Work item:
A single number is the answer: the count of lines in these records with "height" in them.

Records provided:
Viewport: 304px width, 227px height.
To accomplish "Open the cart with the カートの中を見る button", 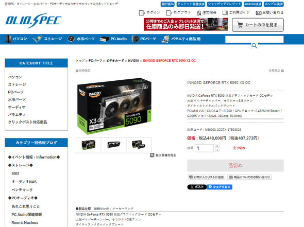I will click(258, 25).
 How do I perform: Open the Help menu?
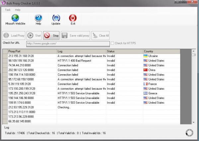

==

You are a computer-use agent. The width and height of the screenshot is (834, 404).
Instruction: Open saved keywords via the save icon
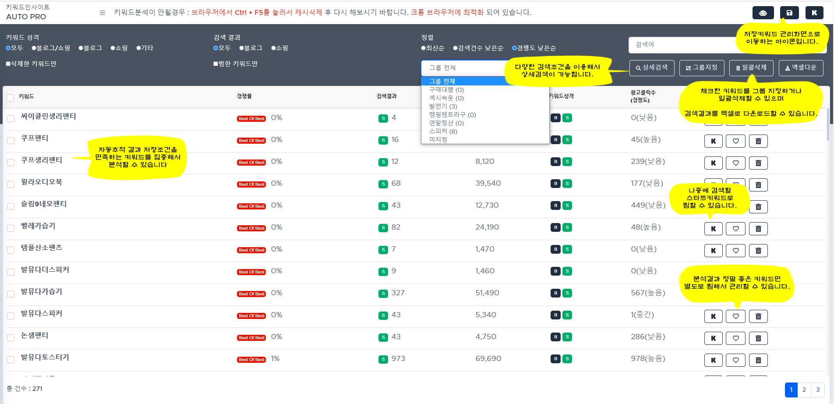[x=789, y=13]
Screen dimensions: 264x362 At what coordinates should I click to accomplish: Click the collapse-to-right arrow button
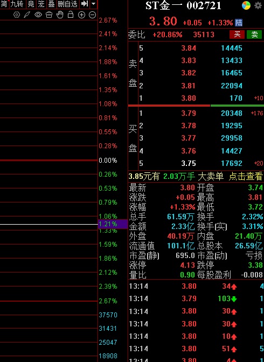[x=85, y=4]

* * *

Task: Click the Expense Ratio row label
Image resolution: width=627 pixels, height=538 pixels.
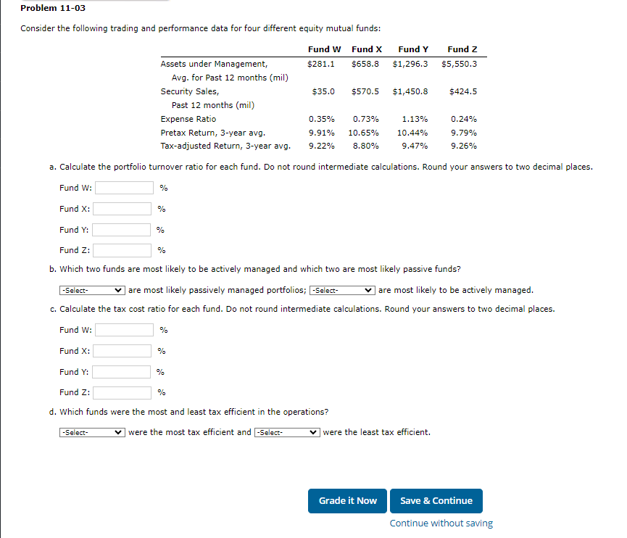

Response to this task:
3